WHEN LIGHTING CONDITIONS CHANGE RAPIDLY

One of the major inconveniences of film is the fact that you can’t change your film sensitivity on the fly — you either have to finish the roll or wind it back up and write down where you left off. Digital cameras overcome this inconvenience by allowing you to change the ISO setting at any given time.

We Have Liftoff Moray Eels

One such situation that comes to mind is at a theme park or zoo. One minute you’re outside in the sun, then you’re inside a dark aquarium, then you’re back outside, then you’re back inside, etc. Pain in the butt if you’re shooting film. And again, things like weddings and concerts might have rapidly changing lighting conditions that will require a quick ISO change.

WHEN TRAVELING FOR LONG PERIODS OF TIME

At just a “few” shots per roll of film, you could really accumulate a collection of spent film on a long trip. This poses two problems: the cost of the film and developing, and the space needed to lug it around. Digital photos, on the other hand, don’t take up much space — especially if you’re packing a laptop or other mass storage device.

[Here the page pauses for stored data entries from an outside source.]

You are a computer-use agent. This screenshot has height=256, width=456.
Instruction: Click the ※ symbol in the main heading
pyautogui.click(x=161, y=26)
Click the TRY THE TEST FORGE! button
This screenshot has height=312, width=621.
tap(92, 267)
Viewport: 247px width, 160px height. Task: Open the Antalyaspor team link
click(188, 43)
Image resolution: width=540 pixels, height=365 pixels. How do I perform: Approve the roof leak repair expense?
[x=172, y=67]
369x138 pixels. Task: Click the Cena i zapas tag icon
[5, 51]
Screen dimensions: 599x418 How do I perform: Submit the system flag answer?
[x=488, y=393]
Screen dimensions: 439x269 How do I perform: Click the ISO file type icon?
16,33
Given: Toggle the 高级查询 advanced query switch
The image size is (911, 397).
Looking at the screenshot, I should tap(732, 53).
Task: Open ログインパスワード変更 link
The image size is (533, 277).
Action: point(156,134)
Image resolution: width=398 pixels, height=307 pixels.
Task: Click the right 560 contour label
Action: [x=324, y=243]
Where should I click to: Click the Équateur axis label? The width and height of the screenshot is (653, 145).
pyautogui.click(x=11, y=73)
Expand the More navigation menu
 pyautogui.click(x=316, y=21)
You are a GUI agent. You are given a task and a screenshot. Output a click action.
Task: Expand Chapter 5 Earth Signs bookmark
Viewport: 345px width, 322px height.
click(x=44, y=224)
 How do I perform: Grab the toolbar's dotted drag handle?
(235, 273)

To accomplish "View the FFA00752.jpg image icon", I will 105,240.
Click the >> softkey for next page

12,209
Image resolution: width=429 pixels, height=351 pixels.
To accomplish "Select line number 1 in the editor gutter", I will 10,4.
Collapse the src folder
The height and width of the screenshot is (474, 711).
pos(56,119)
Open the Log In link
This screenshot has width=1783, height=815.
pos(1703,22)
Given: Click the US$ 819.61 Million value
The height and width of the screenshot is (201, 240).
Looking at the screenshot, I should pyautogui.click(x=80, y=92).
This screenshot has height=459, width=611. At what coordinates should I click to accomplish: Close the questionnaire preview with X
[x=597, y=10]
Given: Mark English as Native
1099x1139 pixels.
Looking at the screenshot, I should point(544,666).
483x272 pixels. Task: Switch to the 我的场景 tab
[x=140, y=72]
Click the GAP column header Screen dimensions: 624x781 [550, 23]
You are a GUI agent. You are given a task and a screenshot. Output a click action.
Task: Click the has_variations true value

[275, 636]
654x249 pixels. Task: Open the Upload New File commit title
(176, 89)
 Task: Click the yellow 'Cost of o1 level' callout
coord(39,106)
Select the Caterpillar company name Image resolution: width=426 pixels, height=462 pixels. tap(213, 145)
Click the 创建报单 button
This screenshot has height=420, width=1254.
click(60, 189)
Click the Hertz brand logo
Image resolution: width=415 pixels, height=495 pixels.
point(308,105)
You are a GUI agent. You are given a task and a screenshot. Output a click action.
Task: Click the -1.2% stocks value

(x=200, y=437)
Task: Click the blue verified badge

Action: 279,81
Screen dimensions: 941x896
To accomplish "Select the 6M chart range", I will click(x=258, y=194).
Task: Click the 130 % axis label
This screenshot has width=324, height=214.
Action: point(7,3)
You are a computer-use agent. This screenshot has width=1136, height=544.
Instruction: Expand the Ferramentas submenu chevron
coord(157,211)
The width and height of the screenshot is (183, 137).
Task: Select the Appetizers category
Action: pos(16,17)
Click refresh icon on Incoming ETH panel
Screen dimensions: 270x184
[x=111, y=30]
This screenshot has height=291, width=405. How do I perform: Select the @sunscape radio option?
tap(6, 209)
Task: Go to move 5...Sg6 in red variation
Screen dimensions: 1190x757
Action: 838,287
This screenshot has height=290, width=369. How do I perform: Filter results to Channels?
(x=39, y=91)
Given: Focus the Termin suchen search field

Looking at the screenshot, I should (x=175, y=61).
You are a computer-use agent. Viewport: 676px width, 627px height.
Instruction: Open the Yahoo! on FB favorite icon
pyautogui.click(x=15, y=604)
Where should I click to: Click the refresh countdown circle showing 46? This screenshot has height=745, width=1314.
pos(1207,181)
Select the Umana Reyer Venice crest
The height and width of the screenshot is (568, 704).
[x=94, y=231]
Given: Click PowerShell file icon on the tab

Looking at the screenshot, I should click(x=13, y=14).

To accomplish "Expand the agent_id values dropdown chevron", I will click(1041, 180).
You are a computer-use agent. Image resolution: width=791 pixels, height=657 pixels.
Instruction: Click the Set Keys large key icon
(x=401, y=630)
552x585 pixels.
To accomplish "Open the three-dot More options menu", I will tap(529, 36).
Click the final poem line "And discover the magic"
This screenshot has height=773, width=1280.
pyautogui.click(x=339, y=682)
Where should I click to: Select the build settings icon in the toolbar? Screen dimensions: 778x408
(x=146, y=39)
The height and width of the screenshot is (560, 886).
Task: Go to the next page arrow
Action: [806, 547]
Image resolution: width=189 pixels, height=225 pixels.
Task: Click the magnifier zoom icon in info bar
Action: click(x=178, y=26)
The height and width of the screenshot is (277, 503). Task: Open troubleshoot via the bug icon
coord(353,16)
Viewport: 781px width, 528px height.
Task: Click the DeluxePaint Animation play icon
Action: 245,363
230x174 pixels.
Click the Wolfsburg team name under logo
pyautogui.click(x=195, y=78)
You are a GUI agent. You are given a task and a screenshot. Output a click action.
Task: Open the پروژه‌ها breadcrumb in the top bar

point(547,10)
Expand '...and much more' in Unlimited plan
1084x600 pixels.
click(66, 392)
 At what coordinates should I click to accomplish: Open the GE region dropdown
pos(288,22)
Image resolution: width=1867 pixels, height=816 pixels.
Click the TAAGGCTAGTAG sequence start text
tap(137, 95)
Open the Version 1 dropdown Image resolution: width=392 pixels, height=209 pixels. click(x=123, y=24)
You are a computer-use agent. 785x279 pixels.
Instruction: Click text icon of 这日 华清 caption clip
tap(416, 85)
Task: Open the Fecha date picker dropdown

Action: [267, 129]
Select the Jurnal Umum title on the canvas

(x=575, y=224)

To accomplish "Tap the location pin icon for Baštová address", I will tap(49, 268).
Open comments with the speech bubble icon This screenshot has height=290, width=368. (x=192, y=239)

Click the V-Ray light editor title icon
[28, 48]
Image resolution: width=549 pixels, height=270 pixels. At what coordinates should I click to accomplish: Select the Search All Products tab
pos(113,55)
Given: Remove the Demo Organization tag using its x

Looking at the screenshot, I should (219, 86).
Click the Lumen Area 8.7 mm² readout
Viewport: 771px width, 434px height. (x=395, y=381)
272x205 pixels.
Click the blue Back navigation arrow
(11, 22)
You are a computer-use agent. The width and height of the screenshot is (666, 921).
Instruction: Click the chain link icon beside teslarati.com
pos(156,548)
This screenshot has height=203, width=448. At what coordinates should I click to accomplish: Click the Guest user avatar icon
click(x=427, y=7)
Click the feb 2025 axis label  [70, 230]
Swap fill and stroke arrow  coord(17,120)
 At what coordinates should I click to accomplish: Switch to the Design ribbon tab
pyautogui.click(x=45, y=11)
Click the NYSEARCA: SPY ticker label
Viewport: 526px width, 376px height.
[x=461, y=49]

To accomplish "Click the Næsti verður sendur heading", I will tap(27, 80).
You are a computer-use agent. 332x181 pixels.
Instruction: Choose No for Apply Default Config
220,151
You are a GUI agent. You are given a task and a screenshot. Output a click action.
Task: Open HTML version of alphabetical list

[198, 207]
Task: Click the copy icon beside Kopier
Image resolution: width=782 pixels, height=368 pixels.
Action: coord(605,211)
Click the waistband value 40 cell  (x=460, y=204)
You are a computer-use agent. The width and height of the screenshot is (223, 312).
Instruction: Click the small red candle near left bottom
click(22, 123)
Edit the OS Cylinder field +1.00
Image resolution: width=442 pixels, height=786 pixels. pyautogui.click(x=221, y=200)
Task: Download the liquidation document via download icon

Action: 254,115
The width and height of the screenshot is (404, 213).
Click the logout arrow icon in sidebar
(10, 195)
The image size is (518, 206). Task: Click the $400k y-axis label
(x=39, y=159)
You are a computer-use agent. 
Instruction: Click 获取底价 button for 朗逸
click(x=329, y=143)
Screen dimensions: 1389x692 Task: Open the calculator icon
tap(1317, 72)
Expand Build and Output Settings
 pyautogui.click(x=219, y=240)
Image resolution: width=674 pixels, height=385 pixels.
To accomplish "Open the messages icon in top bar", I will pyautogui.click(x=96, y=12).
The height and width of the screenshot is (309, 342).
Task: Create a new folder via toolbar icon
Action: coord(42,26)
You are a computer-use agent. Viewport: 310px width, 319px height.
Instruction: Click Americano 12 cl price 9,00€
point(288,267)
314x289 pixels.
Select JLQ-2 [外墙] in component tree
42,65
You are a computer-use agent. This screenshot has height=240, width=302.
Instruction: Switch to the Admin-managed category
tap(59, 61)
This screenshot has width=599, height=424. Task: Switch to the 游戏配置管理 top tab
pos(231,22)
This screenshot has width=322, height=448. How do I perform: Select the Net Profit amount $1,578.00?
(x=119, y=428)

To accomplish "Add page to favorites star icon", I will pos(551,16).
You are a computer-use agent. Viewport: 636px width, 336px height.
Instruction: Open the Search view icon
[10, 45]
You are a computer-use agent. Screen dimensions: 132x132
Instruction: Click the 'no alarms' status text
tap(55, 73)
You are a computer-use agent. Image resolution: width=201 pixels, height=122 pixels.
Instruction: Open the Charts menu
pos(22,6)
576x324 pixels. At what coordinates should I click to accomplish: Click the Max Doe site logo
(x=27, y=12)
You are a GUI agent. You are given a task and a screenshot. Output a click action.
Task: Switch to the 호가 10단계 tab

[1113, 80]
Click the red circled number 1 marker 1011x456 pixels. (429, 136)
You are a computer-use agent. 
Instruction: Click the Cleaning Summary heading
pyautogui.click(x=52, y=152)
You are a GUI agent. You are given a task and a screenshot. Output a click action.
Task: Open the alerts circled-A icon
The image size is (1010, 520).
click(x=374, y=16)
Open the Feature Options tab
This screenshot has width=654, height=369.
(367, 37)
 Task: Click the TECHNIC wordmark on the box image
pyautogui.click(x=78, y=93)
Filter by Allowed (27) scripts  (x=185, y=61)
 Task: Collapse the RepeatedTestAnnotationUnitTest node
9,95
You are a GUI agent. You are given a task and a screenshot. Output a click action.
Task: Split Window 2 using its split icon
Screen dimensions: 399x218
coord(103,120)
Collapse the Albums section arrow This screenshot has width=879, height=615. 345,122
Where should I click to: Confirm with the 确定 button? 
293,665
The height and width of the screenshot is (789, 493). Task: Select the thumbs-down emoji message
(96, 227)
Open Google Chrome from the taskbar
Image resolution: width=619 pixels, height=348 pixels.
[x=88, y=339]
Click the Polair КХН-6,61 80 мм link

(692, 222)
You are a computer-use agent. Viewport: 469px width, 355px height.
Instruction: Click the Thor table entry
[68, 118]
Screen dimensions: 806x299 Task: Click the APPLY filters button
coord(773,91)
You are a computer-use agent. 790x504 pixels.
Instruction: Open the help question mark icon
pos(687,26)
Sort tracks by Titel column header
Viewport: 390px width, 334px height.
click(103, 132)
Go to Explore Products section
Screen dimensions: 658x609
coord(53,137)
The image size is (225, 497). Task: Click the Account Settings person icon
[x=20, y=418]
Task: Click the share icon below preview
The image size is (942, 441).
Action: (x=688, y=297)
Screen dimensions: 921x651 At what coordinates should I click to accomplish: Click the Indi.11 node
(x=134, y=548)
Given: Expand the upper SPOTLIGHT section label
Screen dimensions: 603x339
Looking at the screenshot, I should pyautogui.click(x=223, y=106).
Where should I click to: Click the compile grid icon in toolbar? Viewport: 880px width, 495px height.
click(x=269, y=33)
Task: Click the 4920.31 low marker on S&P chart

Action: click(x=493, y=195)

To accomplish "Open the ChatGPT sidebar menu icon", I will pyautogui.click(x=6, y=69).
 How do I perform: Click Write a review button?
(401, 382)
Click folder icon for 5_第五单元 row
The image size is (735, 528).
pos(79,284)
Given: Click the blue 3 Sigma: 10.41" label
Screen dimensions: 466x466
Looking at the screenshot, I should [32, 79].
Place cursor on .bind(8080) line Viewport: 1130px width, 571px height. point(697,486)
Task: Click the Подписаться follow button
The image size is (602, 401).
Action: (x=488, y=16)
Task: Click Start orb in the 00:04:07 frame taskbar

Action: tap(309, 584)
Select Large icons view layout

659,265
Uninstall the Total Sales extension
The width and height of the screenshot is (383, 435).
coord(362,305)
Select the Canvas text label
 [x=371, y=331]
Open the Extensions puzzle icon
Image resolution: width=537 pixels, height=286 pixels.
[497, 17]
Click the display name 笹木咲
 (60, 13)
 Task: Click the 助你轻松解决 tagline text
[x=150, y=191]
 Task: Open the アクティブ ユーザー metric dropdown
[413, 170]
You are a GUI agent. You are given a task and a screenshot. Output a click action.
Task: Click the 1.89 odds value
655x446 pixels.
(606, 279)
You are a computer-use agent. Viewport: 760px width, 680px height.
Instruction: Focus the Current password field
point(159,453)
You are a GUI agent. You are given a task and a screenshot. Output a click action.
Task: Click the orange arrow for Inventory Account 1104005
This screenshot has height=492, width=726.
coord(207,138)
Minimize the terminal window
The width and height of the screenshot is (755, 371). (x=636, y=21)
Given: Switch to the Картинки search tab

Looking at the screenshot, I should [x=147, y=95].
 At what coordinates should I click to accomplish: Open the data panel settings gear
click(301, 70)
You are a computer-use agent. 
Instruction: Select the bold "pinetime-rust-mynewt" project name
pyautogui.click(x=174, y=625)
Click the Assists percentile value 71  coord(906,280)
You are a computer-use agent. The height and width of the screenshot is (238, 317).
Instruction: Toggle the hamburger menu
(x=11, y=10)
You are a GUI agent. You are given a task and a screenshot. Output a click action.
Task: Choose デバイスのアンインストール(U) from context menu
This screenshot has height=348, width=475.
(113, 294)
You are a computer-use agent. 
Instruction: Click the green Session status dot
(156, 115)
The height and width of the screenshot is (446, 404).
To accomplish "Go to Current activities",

My baby stash. 1,629 shots.
Creative Commons License photo credit: Hillary Stein

Again, not saying that you can’t (or shouldn’t) shoot film on a lengthy vacation, but I wouldn’t leave the digital behind. When traveling, I bring both film and digital cameras, but I always pack way too much film. That’s the other downside to film — you bring more than you need, “just in case”.

WHEN YOU NEED A QUICK TURNAROUND

Not all paid shoots will require a ton of photos, but some will require a quick delivery of images. In this case, dealing with the film might be more work than it’s worth.

Even for personal stuff, sometimes you just need a quick shot of something that you can toss on the web. This is true for things such as blogs, eBay or Craigslist postings, quick family/friend emails, and other such situations. Obviously, digital rules in this area.

If you want to send a film photo through the interwebs, you have to shoot the entire roll, develop it, let it dry, chop it up, scan it, process it, and finally output it for the web. Digital… shoot, download, process, downsize, done. Hell, you could even shoot it on your cell phone and upload it straight to Flickr or Facebook. At any rate, film just takes a bit longer (and more money) to process and digitize.

WHEN YOU DON’T WANT TO SPEND THE MONEY

There is certainly an ongoing cost associated with shooting film, and that’s not always a bad thing when you can pick up a camera for less than $50. But not every situation you encounter will justify that film & developing cost.

I shoot a lot of film, even for personal stuff and family get-togethers. But sometimes I just don’t see the benefit of going analog. If you know you’re going to be taking a lot of personal shots that you’ll never have time or money to develop and/or print, just take the digital camera. Or maybe you’ve been shooting a lot of film and falling behind on developing and scanning — shooting digital for a while can be a nice break and allow you to catch up.

WHAT DID I MISS?

Besides the default “digital is always better than film” answer — that doesn’t count (and I’ll prove it wrong with a follow-up post).